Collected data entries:
********************
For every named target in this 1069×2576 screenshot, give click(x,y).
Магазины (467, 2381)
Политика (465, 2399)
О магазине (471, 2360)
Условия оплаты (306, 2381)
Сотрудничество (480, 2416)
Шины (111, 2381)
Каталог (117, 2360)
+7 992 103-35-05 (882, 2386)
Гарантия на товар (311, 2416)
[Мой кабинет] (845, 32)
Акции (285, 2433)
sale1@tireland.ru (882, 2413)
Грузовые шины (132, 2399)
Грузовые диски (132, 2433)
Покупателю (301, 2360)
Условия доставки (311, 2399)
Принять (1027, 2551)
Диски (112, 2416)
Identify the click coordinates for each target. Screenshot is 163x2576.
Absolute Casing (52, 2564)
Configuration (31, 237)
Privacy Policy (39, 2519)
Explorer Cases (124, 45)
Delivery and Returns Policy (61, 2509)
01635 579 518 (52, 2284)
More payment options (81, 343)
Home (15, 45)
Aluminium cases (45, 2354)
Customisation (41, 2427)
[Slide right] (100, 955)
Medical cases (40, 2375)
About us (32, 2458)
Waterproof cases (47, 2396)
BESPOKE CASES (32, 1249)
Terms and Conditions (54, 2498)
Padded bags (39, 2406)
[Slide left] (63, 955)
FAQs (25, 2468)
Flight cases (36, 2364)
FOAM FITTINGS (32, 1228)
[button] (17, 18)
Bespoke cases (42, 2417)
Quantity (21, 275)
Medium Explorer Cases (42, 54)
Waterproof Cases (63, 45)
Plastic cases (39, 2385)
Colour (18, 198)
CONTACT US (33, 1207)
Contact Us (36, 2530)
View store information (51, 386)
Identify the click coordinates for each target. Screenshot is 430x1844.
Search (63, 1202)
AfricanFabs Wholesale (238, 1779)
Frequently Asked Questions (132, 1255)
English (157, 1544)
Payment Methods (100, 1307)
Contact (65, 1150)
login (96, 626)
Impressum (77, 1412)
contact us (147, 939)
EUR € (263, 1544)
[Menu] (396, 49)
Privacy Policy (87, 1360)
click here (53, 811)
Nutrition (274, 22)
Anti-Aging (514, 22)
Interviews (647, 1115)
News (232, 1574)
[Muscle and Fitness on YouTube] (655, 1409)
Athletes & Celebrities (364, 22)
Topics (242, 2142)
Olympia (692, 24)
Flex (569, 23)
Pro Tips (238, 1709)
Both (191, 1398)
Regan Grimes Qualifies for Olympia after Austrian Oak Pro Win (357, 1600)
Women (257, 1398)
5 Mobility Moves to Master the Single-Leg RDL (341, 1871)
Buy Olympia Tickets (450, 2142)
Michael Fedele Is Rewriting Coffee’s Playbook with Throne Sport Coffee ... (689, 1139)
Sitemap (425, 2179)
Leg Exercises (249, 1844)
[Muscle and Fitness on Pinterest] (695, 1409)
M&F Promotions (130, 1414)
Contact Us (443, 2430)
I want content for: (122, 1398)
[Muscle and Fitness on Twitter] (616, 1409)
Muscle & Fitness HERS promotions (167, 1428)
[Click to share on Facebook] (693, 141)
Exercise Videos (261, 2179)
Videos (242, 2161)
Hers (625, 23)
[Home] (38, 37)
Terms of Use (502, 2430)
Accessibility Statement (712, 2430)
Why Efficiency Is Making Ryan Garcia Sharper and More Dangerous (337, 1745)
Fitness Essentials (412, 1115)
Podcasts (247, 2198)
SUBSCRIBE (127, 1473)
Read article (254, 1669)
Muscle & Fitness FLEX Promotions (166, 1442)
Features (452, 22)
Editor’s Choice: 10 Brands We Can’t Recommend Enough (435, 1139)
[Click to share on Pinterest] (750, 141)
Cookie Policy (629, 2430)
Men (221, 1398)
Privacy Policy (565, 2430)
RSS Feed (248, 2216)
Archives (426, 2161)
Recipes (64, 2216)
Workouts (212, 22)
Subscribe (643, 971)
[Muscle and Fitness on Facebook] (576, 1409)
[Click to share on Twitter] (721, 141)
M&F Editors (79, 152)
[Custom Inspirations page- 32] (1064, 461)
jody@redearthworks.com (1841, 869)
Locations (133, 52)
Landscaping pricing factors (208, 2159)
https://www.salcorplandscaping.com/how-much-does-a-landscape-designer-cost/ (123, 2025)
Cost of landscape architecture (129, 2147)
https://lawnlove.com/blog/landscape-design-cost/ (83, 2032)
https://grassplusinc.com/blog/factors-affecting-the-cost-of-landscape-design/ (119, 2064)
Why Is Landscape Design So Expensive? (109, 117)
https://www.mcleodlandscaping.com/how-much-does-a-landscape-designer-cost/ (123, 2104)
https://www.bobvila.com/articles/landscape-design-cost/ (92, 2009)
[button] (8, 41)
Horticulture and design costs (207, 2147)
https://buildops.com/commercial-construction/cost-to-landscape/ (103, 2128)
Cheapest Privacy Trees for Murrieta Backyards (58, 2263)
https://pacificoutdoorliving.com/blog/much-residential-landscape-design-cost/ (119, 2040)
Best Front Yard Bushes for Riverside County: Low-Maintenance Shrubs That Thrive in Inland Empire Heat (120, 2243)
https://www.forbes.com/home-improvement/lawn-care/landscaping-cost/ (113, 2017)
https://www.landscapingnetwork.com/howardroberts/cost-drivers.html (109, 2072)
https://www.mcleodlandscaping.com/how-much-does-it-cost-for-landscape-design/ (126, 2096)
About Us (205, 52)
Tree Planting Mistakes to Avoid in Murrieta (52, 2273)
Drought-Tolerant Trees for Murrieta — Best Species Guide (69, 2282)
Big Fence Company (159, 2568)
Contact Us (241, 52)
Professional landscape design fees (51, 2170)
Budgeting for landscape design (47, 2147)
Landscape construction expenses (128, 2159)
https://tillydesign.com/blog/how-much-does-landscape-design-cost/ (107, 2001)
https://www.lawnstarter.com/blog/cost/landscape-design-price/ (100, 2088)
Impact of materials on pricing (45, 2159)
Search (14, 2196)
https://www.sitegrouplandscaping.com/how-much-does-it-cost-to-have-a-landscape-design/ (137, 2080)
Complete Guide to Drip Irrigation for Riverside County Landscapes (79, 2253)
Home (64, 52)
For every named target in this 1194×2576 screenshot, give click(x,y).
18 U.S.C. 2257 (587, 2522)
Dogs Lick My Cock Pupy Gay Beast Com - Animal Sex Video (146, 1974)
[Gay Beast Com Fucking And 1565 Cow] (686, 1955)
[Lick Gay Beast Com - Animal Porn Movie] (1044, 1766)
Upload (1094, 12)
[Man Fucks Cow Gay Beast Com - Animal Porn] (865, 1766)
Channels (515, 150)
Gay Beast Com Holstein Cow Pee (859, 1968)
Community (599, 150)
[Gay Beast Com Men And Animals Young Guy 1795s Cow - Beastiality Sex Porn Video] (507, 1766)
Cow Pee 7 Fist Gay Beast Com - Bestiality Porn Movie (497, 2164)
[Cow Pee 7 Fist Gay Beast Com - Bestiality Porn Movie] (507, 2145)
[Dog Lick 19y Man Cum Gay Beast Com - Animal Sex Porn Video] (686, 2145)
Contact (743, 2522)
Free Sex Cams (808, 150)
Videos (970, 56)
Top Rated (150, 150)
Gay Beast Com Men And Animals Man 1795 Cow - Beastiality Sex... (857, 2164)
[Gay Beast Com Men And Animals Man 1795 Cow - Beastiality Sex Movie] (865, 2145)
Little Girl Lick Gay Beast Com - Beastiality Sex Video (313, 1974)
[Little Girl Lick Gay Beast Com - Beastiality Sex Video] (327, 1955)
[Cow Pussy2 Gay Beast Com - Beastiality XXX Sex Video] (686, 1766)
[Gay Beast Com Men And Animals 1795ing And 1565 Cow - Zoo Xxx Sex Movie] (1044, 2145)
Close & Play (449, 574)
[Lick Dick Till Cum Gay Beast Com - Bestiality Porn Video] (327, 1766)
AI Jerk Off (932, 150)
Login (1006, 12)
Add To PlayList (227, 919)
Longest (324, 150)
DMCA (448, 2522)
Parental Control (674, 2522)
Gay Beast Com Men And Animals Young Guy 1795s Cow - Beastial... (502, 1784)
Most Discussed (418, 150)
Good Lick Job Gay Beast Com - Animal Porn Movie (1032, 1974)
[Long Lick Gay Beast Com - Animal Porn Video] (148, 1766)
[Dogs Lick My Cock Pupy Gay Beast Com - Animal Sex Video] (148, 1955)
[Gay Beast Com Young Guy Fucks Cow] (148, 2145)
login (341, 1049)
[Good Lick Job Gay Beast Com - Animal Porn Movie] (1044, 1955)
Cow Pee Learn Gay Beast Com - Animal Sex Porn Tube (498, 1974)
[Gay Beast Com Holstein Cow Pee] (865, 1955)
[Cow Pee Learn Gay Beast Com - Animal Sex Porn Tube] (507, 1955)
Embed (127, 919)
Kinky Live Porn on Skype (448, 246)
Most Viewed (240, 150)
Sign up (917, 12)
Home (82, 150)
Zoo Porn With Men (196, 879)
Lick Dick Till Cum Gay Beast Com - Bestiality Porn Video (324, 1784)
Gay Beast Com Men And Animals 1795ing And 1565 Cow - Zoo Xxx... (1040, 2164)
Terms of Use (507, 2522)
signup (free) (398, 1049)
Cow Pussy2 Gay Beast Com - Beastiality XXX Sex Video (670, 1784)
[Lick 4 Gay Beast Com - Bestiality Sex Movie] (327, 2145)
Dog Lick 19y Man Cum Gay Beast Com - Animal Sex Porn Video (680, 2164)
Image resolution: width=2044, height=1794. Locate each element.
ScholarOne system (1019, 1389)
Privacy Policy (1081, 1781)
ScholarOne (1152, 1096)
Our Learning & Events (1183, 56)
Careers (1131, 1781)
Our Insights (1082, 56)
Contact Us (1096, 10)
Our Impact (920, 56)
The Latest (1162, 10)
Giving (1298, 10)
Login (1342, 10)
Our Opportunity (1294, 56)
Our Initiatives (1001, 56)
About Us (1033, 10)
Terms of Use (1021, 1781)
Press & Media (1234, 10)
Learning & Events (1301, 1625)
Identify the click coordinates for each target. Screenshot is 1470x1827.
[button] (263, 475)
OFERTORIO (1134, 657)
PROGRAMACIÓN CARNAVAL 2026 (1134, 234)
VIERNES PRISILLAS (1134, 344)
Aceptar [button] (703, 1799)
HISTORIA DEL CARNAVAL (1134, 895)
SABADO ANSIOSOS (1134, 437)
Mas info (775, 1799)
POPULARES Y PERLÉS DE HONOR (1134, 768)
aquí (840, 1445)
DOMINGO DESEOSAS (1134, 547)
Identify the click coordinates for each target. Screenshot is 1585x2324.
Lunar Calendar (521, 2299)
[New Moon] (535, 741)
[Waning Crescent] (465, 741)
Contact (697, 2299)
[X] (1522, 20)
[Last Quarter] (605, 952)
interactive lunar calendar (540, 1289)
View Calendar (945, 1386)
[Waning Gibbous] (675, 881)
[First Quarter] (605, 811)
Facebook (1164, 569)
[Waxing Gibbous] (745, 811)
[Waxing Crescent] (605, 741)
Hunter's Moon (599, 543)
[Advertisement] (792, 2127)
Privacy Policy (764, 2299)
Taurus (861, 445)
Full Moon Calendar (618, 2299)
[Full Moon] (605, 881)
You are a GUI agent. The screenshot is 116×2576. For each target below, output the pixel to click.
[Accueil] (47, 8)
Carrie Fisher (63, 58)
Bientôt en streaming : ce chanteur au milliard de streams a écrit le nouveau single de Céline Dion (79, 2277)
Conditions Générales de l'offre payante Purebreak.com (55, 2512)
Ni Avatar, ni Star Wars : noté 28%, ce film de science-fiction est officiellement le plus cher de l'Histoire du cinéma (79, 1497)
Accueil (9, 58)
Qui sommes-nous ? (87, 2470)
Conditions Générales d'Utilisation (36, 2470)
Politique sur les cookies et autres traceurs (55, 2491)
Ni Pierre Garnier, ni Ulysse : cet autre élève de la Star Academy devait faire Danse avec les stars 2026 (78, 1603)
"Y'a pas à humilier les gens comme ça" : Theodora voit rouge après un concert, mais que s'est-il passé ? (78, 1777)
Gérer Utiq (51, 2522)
********************
*Work required*. The lines to retype run from the start of the entries through the line containing "Terms and Conditions (54, 2498)"; reproduce them exactly and add nothing.

*Task answer*.
For every named target in this 1069×2576 screenshot, give click(x,y).
Магазины (467, 2381)
Политика (465, 2399)
О магазине (471, 2360)
Условия оплаты (306, 2381)
Сотрудничество (480, 2416)
Шины (111, 2381)
Каталог (117, 2360)
+7 992 103-35-05 (882, 2386)
Гарантия на товар (311, 2416)
[Мой кабинет] (845, 32)
Акции (285, 2433)
sale1@tireland.ru (882, 2413)
Грузовые шины (132, 2399)
Грузовые диски (132, 2433)
Покупателю (301, 2360)
Условия доставки (311, 2399)
Принять (1027, 2551)
Диски (112, 2416)
Identify the click coordinates for each target. Screenshot is 163x2576.
Absolute Casing (52, 2564)
Configuration (31, 237)
Privacy Policy (39, 2519)
Explorer Cases (124, 45)
Delivery and Returns Policy (61, 2509)
01635 579 518 (52, 2284)
More payment options (81, 343)
Home (15, 45)
Aluminium cases (45, 2354)
Customisation (41, 2427)
[Slide right] (100, 955)
Medical cases (40, 2375)
About us (32, 2458)
Waterproof cases (47, 2396)
BESPOKE CASES (32, 1249)
Terms and Conditions (54, 2498)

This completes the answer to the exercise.